A predicate corresponds to an English sentence with blanks that might be filled by terms. These blanks are the predicate’s places and the operation of filling them is predication. We will maintain something analogous to truth-functionality by requiring that predicates be extensional. This means that all places of a predicate must be referentially transparent (rather than referentially opaque): when judging the truth value of a sentence formed by the predicate, we must be able see through the terms filling these places to what those terms refer to. Thus, just as a connective expresses a truth function, a predicate expresses a function that takes reference values as input and issues truth values as output.

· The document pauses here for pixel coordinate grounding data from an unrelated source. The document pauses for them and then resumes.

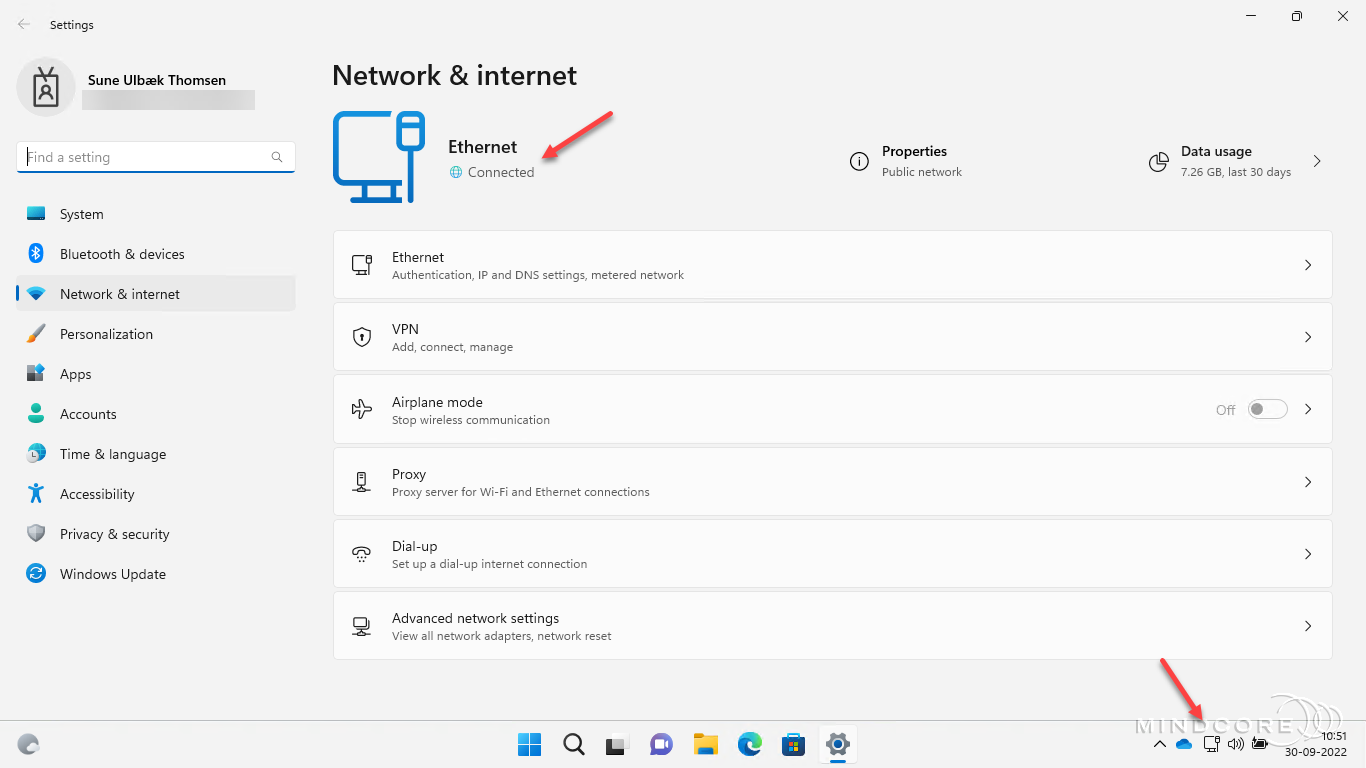The width and height of the screenshot is (1366, 768).
Task: Click the Windows Update icon in sidebar
Action: (35, 573)
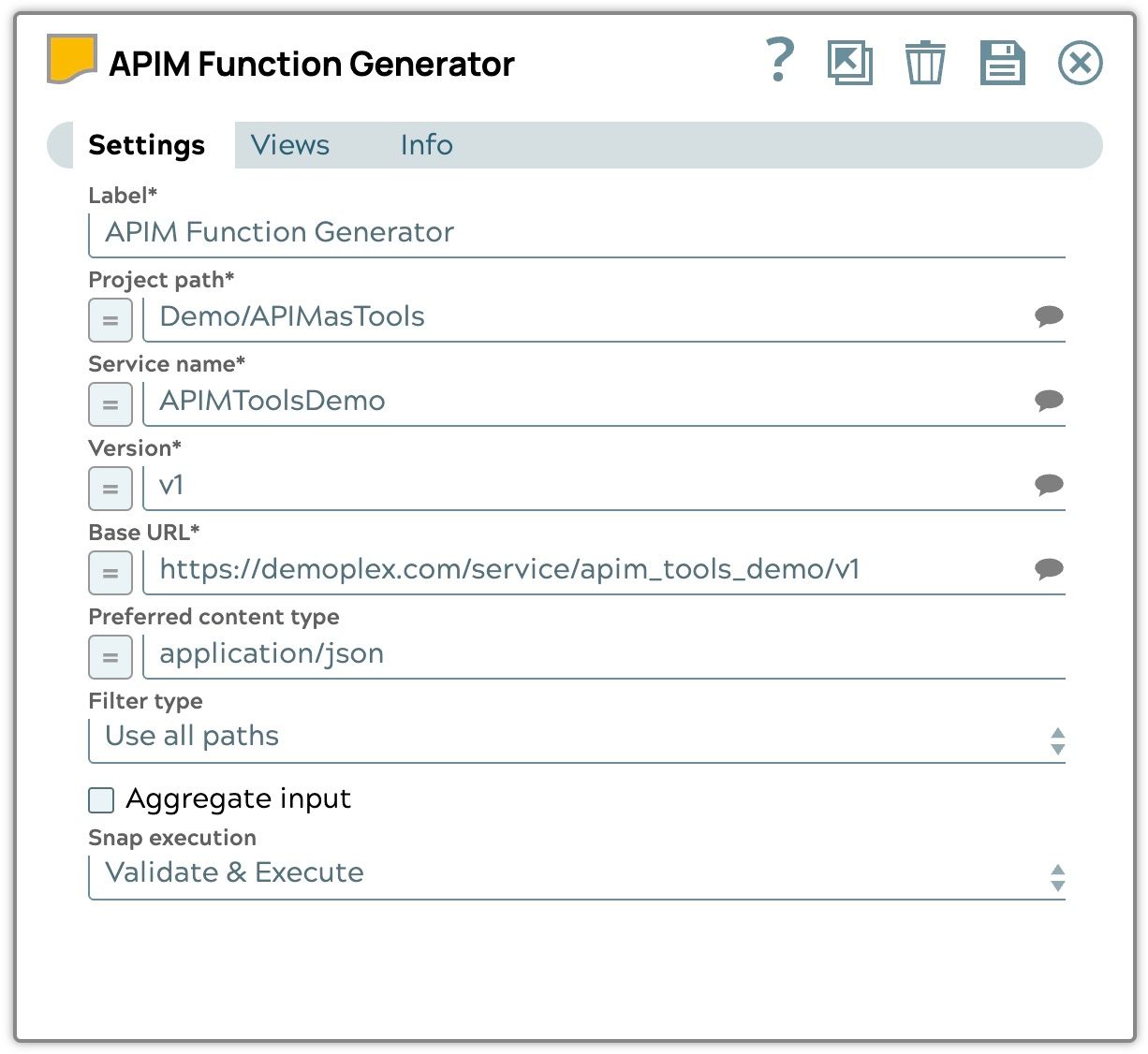This screenshot has height=1054, width=1148.
Task: Toggle expression mode for Service name
Action: (x=110, y=404)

Such a function may be called an attribute—or, more specifically, a property if it has one place and a relation if it has 2 or more. In symbolic notation, it takes the form σ = τ and, in English notation, it takes the form σ is
τ.
While recognizing quite a variety of non-logical vocabulary in our analyses, we recognize only one new item of logical vocabulary, the predicate identity. This is a 2-place predicate that forms an equation, which is true when its component terms have the same reference value.

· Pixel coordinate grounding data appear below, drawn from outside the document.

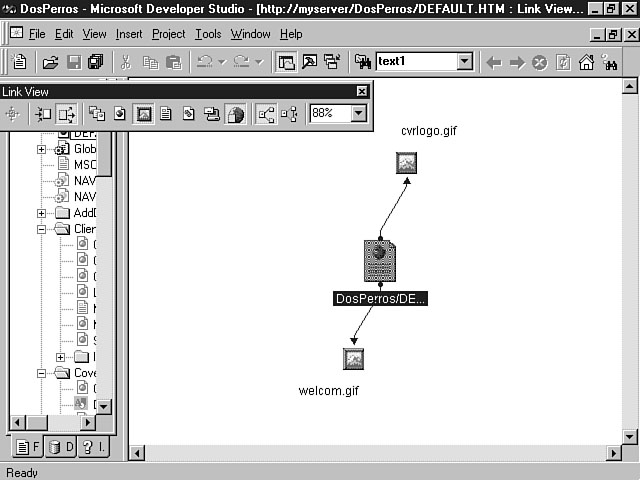Viewport: 640px width, 480px height.
Task: Click the Back arrow navigation icon
Action: 494,62
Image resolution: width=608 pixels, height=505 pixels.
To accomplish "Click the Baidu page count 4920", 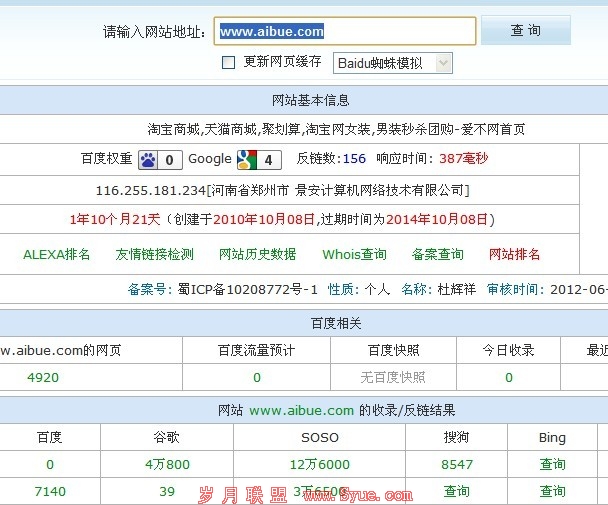I will pyautogui.click(x=43, y=377).
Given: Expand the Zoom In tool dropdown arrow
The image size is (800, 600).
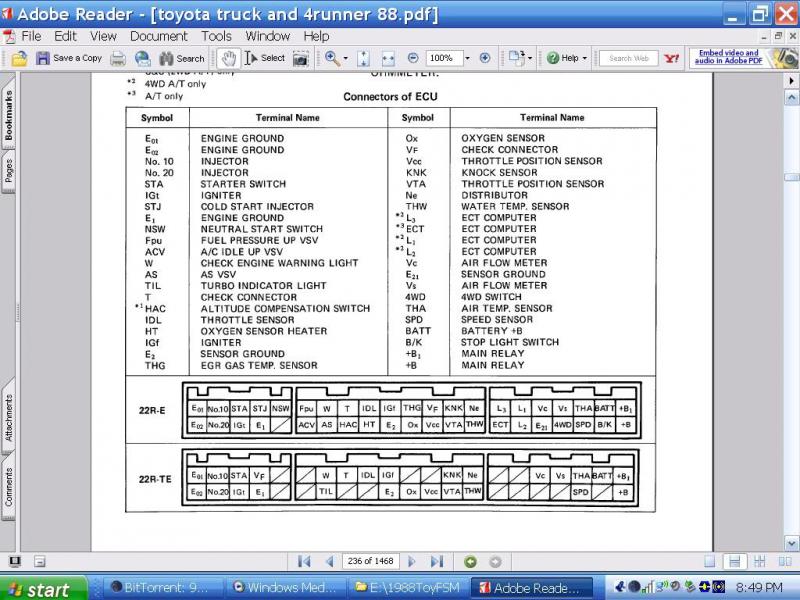Looking at the screenshot, I should pos(345,58).
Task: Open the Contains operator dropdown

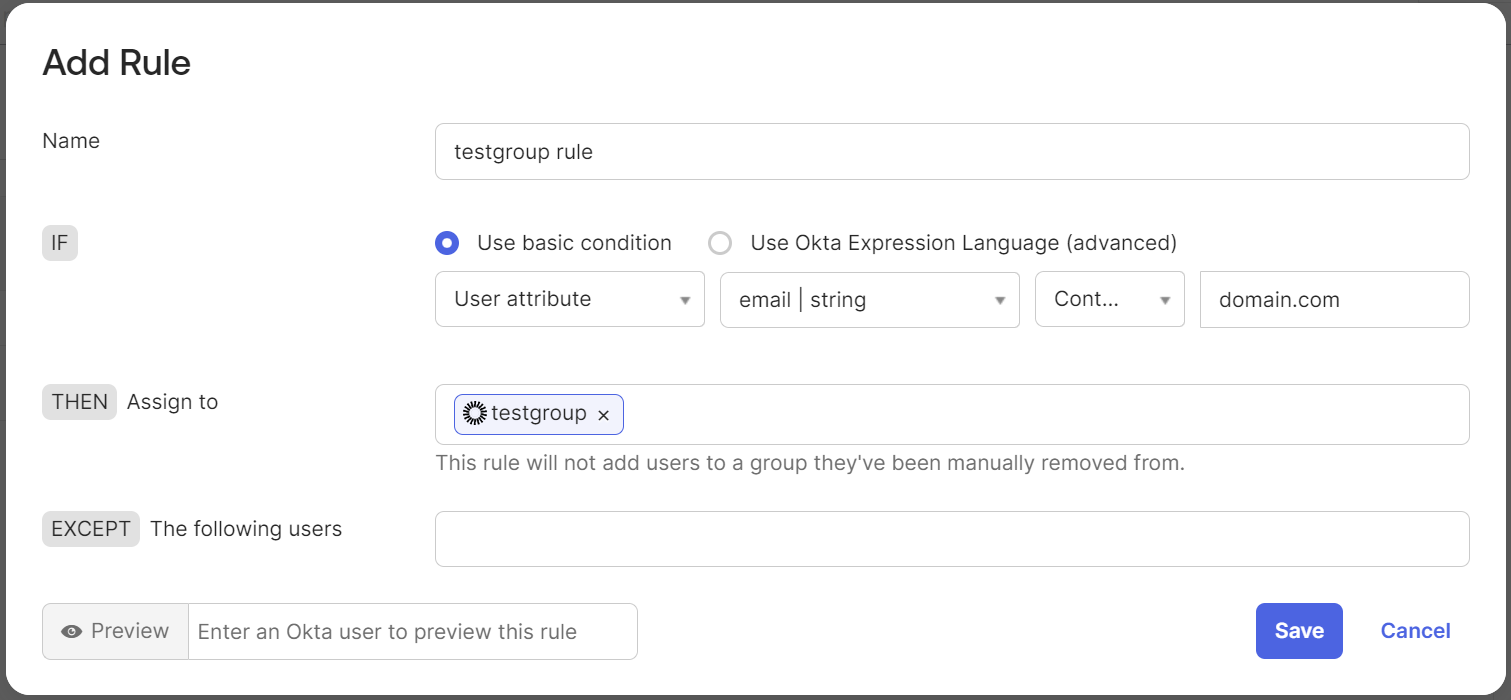Action: tap(1110, 299)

Lambda abstraction provides notation for linking the places of a predicate to blanks in an English sentence. An expression formed using it—which will have the general form λx1 ... xn (... x1 ... xn ...)—is an abstract (in this use, a predicate abstract); it consists of a lambda operator applied to a parenthesized body. In English notation, a predicate abstract takes the form the attribute of
x1... xn that
... x1 ... xn ... . Variables in the body of an abstract are bound to the lambda operator. Expressions that establish the same patterns of binding using different variables are alphabetic variants. They may be thought of as pronouns whose antecedent is the lambda operator. An expression (such as the body of an abstract) that has variables not bound to lambda operators, is not a sentence in the strict sense, but it does count as a formula. Formulas have many of the syntactic properties of sentences; in particular, they can be built from other formulas using connectives. And we can distinguish as atomic formulas not only unanalyzed sentences but all formulas that are predictions. (Indeed, unanalyzed sentences can be thought of as predications of zero-place predicates.)

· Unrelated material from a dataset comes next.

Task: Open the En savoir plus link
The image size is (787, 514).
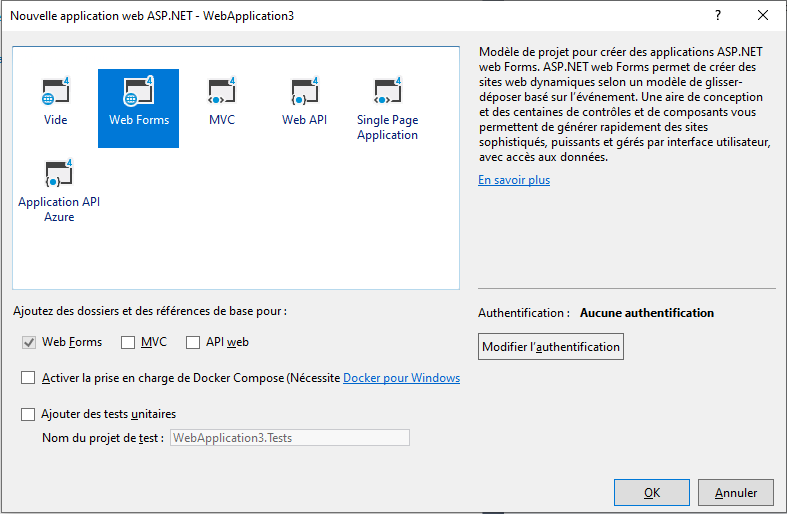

In our symbolic notation, we use lower case letters to stand for unanalyzed individual terms, the equal sign for identity, and capital letters to stand for non-logical predicates. Non-logical predicates, both capital letters and predicate abstracts are written in front of the terms they apply to (with a predicate abstract enclosed in brackets), and = is written between the terms to which it applies. In English notation, predications other than equations are written as θ fits
τ1, ..., ’n
τn.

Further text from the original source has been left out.